U.S. military veterans competing in next month's Paralympics in Sochi, Russia, say the sports they learned -- or-relearned -- through a Department of Veterans Affairs program did more than set them on the path to the Winter Games: They gave them back their lives and their families.
They lost legs, or the use of them, and saw a future of limitations -- not the lives they expected.
"I was angry -- angry I was out of the military, angry that I lost the ability to walk, to do the things that to me were my entire life," said Heath Calhoun of Clarksville, Tenn., who lost both legs above the knees to a grenade blast in Mosul, Iraq, in 2003, while serving with the Army's 101st Airborne.
That began to change when he started skiing.
"The first time I sat in a mono-ski, I found so much freedom -- the ability to ski ... anywhere, anytime, in any way without someone else's help," Calhoun said. The wheelchair meant always looking for curb cuts and elevators, but "skiing was something that gave me that back," he said.
Calhoun is one of three athlete veterans on U.S. Paralympics Team USA. They took part Thursday in a VA Adaptive Sports Hangout via Google from Aspen, Colo., where they're training for Sochi. All three began skiing through a winter sports program co-sponsored by the Disabled American Veterans and the Department of Veterans Affairs.
Along with Coast Guard veteran Chris Devlin-Young and former Marine Jon Lujan, Calhoun noted that the skiing has helped strengthen bonds with family.
"If I'm home and I'm angry and I have nothing to live for because of my disability and the injuries I received, I'm not very good for my family," he said. "At least for me, it gave me something to focus my life forward. It makes it a lot better for me as a family man back home."
Devlin-Young of Campton, N.H., was paralyzed when the C-130 cargo plane he was on crashed in Alaska's Aleutian Islands in 1982. Today, he is a four-time Paralympics Games medalist, World Cup champion and 10-time U.S. National Champion.
"My family bore the brunt of my anger for the first two years before I got involved in sports," said Devlin-Young. He got into skiing "kicking and screaming," he said.
"I didn't want to ski -- I didn't want to do anything," he said. "I wanted to be angry, because that's where I was," he said. That began to change after his first day in the modified skis and he learned to get down the hill.

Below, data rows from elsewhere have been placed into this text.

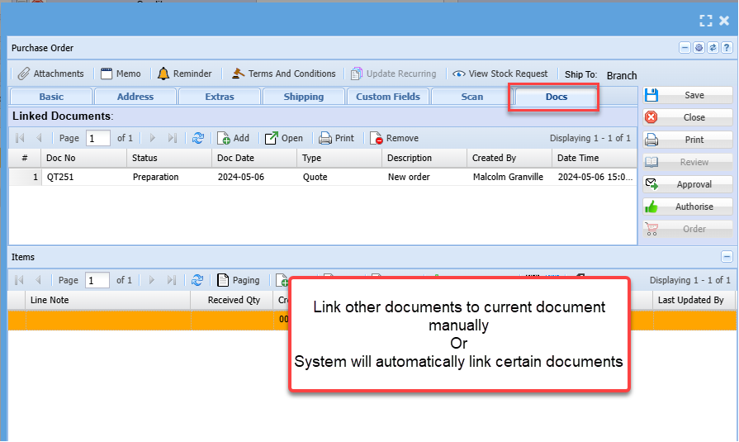The image size is (739, 442).
Task: Collapse the Items panel
Action: tap(727, 257)
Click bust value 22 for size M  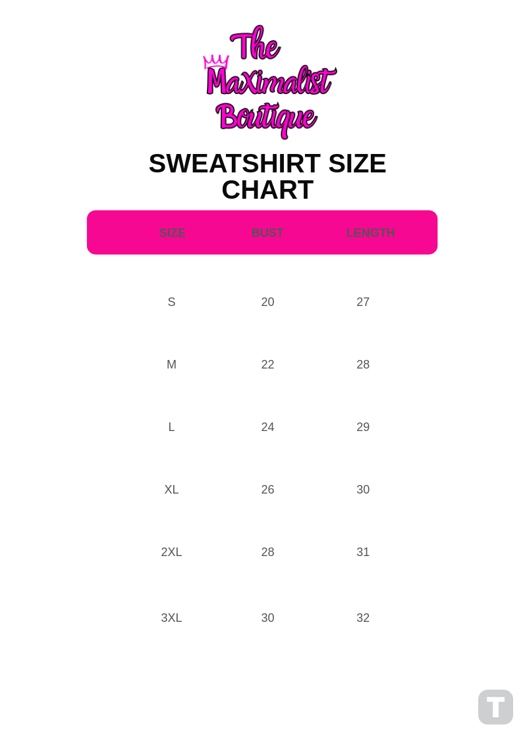click(x=267, y=365)
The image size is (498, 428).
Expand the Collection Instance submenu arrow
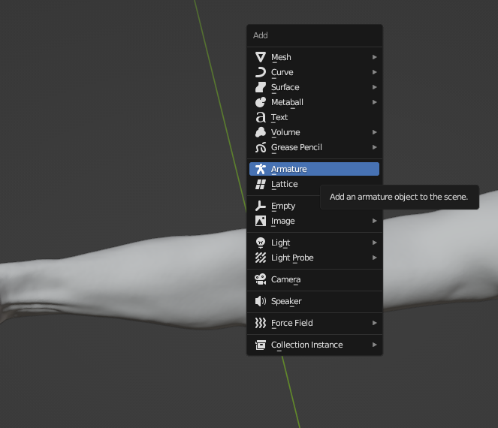point(374,345)
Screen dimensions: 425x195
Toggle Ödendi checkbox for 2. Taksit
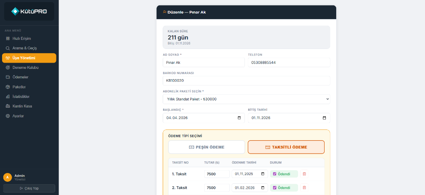[274, 188]
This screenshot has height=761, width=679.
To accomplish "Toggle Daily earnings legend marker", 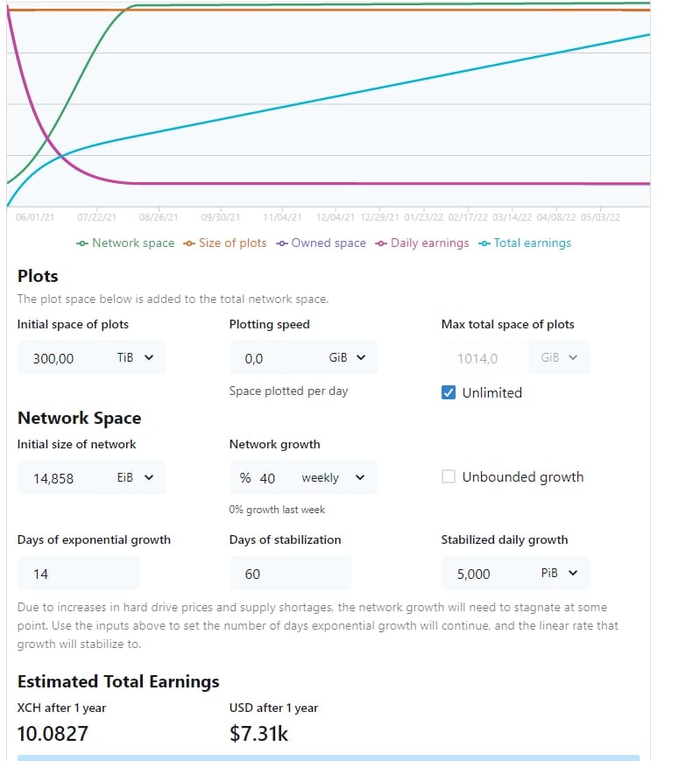I will [x=381, y=243].
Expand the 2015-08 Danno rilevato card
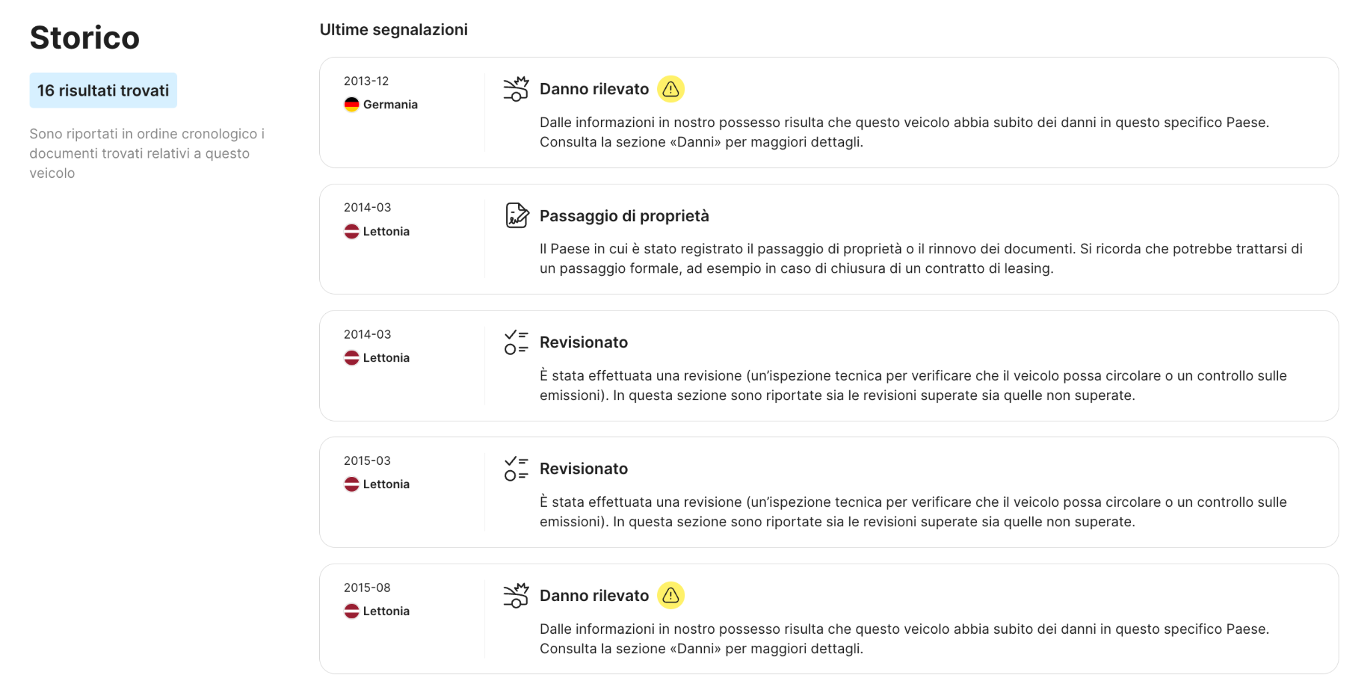This screenshot has height=685, width=1367. pyautogui.click(x=594, y=595)
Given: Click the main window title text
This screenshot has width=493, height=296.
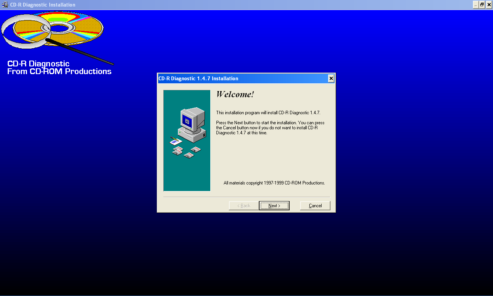Looking at the screenshot, I should [x=43, y=5].
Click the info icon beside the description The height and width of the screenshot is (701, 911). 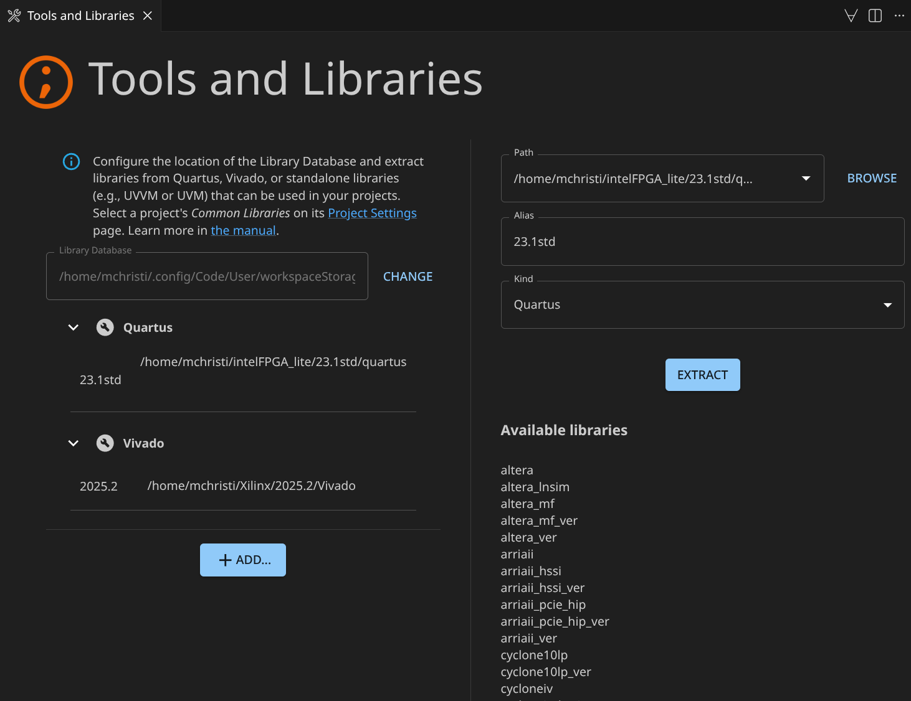[x=72, y=162]
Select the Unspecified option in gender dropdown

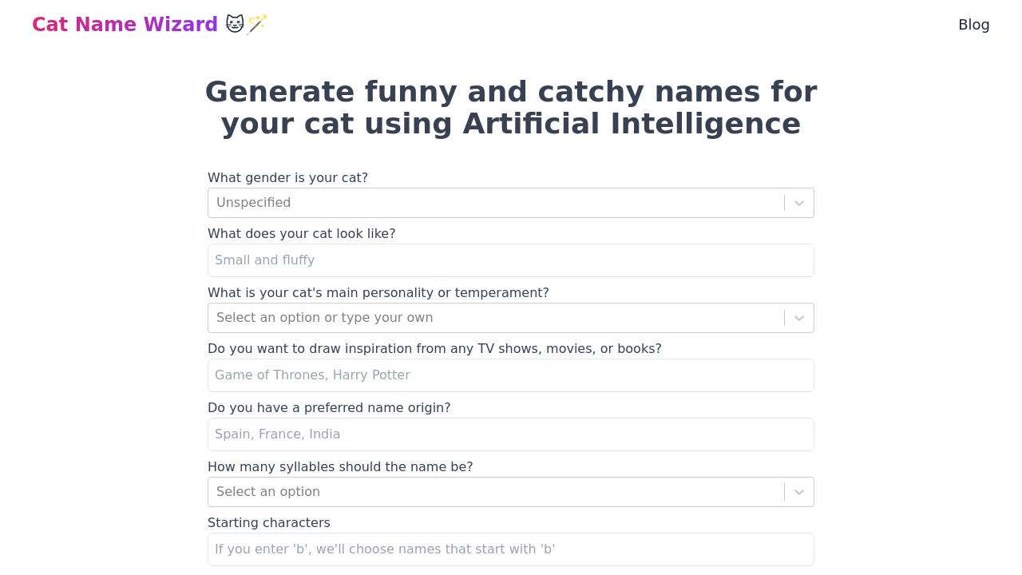click(x=254, y=203)
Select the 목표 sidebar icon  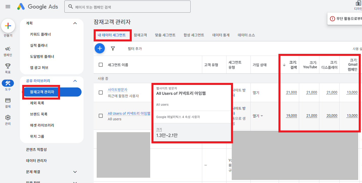[x=8, y=66]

"One right turn and one left turn, and I knew I had my life back," Devlin-Young said. "I knew I wasn't half a man anymore because I couldn't run and walk," he said.
Devlin-Young said the renewed sense of freedom and the chance to again represent his country has helped him better deal with his emotions.
Lujan of Littleton, Colo., is one of the newest members of the U.S. Paralympics team.
He ruptured two discs in his back during a mission in Iraq in 2003. What's more, the surgery to repair the injury damaged his spinal cord. Though he can walk, permanent nerve damage and paralysis to his lower legs restricts his movement and he has no feeling below the knees.
Lujan said the ski program helped him rebuild a relationship with his daughter, who "bore the brunt of my anger" after his injury. "There were times I lashed out, said things to her that I never can take back, he said. "Luckily she has forgiven me."
Lujan credits the veterans' sports program with helping him better control his emotions.
"You can take out some of your demons on those trips with veterans," he said. "When you get home, your family benefits because you're not so angry."